TASK BRIEF:
Go to the line containing "Branding (33, 2153)" in the records below and print it and every following line exactly, on through the line containing "Voering charmeuse (rekbaar) (938, 1753)", then stop.
--- DATA SHOWN Enclosed Below ---
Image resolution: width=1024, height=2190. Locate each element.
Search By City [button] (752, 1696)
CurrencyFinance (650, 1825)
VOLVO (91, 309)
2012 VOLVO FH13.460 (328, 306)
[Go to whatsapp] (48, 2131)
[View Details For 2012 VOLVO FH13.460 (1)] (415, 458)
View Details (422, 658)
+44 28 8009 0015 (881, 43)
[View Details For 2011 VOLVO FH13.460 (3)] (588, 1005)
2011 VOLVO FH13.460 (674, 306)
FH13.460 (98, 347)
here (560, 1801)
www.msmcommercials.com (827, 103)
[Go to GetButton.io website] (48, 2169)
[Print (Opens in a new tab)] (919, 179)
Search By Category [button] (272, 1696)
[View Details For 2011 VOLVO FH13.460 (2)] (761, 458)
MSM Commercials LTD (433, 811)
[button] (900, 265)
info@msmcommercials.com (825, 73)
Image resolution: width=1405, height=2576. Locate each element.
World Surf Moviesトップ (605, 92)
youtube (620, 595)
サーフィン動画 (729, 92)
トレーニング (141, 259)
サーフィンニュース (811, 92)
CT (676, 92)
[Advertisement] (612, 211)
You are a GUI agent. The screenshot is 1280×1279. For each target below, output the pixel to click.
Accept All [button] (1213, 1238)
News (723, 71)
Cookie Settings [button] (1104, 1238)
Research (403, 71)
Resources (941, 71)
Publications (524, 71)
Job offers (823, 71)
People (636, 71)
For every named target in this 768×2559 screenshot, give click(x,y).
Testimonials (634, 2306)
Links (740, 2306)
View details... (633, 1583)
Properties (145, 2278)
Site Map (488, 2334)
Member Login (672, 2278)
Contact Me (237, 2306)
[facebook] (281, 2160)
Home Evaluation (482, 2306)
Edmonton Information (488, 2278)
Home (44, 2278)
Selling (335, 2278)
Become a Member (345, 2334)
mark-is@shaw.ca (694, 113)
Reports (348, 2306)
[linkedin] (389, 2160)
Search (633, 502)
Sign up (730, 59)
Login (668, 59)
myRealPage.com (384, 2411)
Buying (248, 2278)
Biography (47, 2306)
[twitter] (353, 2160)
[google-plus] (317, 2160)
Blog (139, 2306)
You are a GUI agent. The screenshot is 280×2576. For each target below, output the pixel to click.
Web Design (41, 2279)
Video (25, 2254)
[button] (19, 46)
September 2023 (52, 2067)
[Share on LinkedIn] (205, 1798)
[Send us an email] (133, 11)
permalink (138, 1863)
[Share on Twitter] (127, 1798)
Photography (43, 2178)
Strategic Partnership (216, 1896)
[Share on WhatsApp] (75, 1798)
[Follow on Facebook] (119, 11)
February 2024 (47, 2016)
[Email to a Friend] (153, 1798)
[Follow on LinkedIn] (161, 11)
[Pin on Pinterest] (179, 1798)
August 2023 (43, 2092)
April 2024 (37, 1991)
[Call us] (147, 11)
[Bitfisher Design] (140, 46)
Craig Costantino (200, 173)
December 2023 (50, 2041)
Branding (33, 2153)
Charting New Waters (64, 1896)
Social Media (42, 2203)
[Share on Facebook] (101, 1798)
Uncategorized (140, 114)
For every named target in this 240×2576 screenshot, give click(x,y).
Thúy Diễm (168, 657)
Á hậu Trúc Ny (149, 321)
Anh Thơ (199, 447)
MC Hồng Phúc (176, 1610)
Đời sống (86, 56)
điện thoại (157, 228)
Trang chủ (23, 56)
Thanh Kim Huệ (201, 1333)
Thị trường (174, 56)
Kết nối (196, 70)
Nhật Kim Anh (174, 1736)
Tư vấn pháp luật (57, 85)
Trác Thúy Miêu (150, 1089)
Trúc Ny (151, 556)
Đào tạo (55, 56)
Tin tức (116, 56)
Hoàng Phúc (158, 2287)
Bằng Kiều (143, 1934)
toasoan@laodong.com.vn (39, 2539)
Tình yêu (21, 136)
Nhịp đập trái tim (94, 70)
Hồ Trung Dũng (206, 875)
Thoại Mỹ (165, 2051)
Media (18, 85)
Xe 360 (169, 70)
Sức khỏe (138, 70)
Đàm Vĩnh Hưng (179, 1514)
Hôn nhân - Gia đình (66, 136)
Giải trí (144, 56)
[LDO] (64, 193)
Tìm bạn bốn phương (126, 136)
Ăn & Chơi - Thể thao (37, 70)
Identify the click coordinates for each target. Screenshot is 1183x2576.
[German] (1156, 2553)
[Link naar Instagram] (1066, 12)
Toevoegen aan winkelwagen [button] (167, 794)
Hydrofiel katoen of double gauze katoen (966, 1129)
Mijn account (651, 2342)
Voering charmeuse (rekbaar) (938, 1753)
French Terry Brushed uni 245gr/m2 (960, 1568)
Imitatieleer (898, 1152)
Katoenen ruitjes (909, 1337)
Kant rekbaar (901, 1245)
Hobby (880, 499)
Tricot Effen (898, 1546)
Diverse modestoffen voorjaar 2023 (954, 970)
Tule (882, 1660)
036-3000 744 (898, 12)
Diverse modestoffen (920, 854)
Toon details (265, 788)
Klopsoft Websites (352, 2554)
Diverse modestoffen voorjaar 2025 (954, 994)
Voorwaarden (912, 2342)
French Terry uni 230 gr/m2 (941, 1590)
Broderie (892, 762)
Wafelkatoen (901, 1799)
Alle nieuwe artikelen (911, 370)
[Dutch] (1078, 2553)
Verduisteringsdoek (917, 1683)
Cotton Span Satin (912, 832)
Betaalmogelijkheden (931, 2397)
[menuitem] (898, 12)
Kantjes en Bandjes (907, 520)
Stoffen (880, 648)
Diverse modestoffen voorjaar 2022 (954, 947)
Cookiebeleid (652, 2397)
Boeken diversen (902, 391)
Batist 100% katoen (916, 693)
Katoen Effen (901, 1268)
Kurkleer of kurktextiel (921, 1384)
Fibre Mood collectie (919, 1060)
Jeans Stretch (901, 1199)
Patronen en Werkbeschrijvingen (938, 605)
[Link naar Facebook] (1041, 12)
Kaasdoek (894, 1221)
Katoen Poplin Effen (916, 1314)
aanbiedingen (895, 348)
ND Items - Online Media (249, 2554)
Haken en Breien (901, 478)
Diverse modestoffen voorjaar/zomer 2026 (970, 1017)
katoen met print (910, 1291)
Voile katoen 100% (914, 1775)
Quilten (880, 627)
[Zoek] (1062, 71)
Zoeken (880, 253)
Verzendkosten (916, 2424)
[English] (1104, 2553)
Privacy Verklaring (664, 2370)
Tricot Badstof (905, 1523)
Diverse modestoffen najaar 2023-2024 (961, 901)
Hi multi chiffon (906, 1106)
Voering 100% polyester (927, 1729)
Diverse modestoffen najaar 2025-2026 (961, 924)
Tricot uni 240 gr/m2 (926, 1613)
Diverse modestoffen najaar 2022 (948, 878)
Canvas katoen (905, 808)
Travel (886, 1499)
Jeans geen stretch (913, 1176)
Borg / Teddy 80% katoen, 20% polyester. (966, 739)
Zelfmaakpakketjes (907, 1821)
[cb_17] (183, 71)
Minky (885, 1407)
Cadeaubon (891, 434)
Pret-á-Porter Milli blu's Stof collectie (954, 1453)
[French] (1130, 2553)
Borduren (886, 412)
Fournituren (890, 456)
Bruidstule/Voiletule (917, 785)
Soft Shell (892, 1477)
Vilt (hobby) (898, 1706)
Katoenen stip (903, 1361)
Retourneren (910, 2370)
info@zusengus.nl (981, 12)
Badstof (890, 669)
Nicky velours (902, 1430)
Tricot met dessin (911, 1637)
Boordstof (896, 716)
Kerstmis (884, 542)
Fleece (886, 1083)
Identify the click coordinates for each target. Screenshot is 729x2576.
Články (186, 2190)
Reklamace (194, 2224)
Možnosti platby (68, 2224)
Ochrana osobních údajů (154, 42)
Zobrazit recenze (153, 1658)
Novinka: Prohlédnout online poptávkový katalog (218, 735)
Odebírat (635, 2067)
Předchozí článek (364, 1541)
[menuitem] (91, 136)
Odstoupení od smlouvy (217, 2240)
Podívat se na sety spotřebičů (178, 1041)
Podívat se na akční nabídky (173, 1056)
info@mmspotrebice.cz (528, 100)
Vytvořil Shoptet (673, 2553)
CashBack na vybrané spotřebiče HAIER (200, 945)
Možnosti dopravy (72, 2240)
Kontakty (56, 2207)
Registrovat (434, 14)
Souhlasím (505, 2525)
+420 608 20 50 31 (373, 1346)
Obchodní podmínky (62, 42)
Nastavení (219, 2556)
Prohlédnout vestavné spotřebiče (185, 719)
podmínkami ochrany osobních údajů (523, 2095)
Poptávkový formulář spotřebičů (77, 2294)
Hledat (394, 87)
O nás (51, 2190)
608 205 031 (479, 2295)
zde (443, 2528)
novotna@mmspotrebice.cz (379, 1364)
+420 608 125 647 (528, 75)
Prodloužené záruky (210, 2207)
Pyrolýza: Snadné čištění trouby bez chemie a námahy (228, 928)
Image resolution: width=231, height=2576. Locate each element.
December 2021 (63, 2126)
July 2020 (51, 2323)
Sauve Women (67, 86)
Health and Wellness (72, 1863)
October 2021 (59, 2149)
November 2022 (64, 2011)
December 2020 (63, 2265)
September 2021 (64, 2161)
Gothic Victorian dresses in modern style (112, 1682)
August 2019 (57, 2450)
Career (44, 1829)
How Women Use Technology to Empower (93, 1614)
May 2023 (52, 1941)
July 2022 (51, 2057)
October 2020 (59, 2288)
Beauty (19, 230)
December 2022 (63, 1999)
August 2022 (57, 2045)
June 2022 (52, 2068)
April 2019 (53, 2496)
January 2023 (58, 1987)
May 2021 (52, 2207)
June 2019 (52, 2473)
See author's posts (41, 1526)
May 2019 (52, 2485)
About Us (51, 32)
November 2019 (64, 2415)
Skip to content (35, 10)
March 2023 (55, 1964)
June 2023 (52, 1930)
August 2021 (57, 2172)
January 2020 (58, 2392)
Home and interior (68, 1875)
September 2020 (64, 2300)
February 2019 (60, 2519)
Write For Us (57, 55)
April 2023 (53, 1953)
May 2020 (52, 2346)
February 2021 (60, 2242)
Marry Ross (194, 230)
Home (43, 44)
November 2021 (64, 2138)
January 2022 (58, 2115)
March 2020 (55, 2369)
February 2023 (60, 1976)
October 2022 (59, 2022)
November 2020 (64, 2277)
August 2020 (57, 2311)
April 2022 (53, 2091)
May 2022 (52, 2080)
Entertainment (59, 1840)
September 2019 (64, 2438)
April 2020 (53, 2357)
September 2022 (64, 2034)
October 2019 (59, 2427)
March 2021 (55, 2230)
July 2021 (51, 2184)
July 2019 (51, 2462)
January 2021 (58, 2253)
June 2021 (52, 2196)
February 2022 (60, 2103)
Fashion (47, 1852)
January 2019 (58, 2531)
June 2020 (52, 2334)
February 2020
--- End of Enclosed DATA SHOWN ---
RESPONSE TO THIS EXERCISE:
Branding (33, 2153)
Charting New Waters (64, 1896)
Social Media (42, 2203)
[Share on Facebook] (101, 1798)
Uncategorized (140, 114)
For every named target in this 240×2576 screenshot, give click(x,y).
Thúy Diễm (168, 657)
Á hậu Trúc Ny (149, 321)
Anh Thơ (199, 447)
MC Hồng Phúc (176, 1610)
Đời sống (86, 56)
điện thoại (157, 228)
Trang chủ (23, 56)
Thanh Kim Huệ (201, 1333)
Thị trường (174, 56)
Kết nối (196, 70)
Nhật Kim Anh (174, 1736)
Tư vấn pháp luật (57, 85)
Trác Thúy Miêu (150, 1089)
Trúc Ny (151, 556)
Đào tạo (55, 56)
Tin tức (116, 56)
Hoàng Phúc (158, 2287)
Bằng Kiều (143, 1934)
toasoan@laodong.com.vn (39, 2539)
Tình yêu (21, 136)
Nhịp đập trái tim (94, 70)
Hồ Trung Dũng (206, 875)
Thoại Mỹ (165, 2051)
Media (18, 85)
Xe 360 (169, 70)
Sức khỏe (138, 70)
Đàm Vĩnh Hưng (179, 1514)
Hôn nhân - Gia đình (66, 136)
Giải trí (144, 56)
[LDO] (64, 193)
Tìm bạn bốn phương (126, 136)
Ăn & Chơi - Thể thao (37, 70)
Identify the click coordinates for each target. Screenshot is 1183x2576.
[German] (1156, 2553)
[Link naar Instagram] (1066, 12)
Toevoegen aan winkelwagen [button] (167, 794)
Hydrofiel katoen of double gauze katoen (966, 1129)
Mijn account (651, 2342)
Voering charmeuse (rekbaar) (938, 1753)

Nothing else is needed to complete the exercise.